The script was written by Eddri Sumitra Ito, who had a background in writing historical novels. Ito wrote the screenplay concurrently with his third novel, drawing inspiration from political campaigning in Indonesia and one of his blog posts about Twitter addiction. The film was produced by Kuntz' friend Ajish Dibyo, a manager of the Jogja-NETPAC Asian Film Festival, while the production studios Amalina Pictures and Rupakata Cinema handled other aspects.

Pre-production took four months, beginning when the script was written in June 2011. During the research phase of production, Kuntz and the crew spoke with numerous marketing managers and other professionals who used Twitter for financial gain. They researched the use of fake accounts for marketing, and Twitter celebrities for information on the financial benefits of having thousands of followers. Citra Award-winning actress Laura Basuki was cast in the main role of Hanum; Kuntz decided to make the character a journalist because he found the career "sexy because they tell everything on Twitter except stuff about their personal lives". At the time of the film's release, Indonesia had 20 million Twitter users, making it the fifth most-represented country on the website.

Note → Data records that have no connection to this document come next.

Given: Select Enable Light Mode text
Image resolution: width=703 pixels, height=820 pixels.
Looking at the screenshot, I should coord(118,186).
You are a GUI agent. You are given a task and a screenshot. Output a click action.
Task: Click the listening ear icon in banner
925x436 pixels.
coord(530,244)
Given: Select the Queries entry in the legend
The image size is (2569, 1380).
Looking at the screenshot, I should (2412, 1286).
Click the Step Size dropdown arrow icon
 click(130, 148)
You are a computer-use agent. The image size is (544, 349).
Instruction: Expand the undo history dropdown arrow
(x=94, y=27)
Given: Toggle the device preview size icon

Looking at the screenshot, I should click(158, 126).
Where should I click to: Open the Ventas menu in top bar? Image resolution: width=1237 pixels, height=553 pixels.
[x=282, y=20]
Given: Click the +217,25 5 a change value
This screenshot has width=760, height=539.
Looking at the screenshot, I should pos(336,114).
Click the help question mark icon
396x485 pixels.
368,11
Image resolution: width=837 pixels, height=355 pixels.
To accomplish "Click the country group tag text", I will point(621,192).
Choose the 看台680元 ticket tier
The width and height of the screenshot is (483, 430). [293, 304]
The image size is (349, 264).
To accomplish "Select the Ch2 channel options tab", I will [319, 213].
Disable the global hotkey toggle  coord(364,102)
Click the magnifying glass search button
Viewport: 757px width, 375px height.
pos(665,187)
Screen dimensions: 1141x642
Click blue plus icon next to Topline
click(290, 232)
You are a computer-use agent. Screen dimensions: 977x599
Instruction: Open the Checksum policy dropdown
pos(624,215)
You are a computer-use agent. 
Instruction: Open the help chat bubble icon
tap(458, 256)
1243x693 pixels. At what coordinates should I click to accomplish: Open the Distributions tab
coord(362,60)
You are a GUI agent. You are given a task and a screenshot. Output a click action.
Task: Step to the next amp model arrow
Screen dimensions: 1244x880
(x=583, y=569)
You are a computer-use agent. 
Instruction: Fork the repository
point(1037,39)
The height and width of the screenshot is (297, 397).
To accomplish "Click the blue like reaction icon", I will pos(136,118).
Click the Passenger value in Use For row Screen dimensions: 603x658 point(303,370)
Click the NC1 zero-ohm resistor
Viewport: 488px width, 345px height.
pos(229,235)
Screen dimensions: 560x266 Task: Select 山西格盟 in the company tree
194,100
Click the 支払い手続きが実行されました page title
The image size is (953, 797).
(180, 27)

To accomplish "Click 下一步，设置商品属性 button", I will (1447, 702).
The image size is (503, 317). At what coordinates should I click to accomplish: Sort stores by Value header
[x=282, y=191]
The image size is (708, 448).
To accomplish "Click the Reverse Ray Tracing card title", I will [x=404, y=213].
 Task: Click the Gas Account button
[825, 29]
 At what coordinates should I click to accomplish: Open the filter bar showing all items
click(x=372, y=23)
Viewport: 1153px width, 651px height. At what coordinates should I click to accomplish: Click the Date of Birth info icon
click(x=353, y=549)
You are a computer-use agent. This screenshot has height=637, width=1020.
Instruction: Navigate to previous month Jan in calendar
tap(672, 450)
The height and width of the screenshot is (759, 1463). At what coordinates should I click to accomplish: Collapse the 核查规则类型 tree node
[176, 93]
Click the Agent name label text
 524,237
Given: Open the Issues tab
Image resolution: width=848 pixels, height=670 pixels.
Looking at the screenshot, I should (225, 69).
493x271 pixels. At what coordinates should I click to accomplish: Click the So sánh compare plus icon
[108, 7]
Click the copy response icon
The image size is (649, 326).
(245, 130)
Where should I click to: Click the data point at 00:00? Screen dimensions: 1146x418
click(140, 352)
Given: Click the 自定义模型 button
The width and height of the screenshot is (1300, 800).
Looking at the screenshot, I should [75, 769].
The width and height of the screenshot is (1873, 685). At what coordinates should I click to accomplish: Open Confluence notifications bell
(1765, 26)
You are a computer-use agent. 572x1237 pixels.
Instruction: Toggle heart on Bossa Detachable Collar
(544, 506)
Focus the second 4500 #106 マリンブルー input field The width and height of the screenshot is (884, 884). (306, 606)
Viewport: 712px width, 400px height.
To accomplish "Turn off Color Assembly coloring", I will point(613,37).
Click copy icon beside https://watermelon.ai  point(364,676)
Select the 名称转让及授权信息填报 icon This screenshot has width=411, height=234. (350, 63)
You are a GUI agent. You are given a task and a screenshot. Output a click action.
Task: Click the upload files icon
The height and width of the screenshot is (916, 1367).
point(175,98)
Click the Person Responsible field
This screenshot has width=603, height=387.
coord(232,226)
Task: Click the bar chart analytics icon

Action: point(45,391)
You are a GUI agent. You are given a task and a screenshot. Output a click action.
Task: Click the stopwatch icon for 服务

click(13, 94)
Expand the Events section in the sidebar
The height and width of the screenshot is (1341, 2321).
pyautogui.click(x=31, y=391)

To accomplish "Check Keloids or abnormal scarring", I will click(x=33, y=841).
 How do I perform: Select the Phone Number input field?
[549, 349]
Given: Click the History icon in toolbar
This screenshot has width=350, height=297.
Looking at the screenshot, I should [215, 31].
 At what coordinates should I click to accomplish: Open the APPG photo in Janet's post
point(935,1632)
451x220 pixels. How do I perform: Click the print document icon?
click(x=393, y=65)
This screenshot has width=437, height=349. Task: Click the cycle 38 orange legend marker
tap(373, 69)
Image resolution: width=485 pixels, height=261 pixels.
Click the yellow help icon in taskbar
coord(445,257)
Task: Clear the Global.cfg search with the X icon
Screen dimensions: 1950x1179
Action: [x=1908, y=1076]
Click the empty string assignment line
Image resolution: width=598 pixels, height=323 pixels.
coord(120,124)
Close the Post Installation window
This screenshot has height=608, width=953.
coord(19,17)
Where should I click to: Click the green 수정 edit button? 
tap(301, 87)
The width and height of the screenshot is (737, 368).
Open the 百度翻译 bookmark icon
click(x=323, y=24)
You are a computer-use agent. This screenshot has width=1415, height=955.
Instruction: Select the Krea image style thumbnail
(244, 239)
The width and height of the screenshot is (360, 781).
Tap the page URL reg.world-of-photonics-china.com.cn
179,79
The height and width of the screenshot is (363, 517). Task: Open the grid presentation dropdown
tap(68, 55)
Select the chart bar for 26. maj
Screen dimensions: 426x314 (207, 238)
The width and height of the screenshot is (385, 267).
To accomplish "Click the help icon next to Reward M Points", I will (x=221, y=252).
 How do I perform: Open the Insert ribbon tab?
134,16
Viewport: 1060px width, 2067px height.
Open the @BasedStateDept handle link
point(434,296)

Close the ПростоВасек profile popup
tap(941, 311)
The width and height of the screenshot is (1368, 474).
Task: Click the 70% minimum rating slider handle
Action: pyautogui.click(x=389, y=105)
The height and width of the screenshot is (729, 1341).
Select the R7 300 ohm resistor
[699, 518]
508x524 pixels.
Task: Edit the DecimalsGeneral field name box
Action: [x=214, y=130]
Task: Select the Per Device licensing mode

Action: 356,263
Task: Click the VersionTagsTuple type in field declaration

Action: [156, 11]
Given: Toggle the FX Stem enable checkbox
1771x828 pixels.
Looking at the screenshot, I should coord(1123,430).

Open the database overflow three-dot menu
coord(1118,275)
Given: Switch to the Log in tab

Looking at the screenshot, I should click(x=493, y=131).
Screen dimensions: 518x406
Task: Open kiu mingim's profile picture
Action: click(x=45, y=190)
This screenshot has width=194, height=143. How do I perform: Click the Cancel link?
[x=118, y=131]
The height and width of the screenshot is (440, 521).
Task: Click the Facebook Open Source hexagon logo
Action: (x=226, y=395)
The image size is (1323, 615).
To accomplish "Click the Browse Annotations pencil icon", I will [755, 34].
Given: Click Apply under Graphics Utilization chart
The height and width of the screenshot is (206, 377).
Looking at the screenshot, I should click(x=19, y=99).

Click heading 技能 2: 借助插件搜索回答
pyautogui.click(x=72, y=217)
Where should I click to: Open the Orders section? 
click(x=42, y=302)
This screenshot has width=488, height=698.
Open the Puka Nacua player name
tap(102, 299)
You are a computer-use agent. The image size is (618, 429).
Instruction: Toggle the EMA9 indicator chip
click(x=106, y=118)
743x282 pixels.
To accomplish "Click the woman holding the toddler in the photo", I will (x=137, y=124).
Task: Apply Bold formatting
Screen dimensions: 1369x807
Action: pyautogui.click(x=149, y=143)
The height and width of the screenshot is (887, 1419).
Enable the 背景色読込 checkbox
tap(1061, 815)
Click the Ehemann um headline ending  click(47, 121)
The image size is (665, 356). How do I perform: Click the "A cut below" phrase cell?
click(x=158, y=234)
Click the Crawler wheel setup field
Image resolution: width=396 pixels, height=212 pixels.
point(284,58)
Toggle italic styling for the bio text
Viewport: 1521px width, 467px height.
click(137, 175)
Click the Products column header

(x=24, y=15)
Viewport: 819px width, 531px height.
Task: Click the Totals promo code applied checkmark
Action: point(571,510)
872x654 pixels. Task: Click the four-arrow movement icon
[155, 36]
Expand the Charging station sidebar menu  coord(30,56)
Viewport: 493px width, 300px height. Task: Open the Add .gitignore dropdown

The film underwent fourteen days of shooting and another four months of editing. Krisna Purna composed the film's music, while Khikmawan Susanto and Auvarahma Triangga served as sound designer and sound mixer, respectively. The theme song, "Jatuh Hati" ("Fall in Love"), was written by Ipang Lazuardi, while Potenzio wrote "Twitter Dunia" ("Twitter the World"). Both songs were released as singles in January 2012.

==Themes==
Kuntz described Republik Twitter as a film about the Indonesian people and their interconnections, not Twitter or social media. He considered Twitter changing the way Indonesians interacted, but not enough to cause social change. Instead, he said, the medium was mainly used for self-promotion. Jenée Tibshraeny, in a review for The Jakarta Post, wrote that the film explores "overlaps between the online and offline world", resulting in viewers contemplating social issues in the country.

==Release and reception==
Republik Twitter was released on 16 February 2012. It was the second Indonesian film centred on social media, after I Know What You Did On Facebook in 2010.

Tibshraeny described the film as must-see, "if not for a snapshot of Indonesian pop culture, then for a good laugh at yourself for being a part of it." Irma Manggia, writing for the Semarang-based Suara Merdeka, described the film as light and easy to understand, despite the several schemes shown in the plot.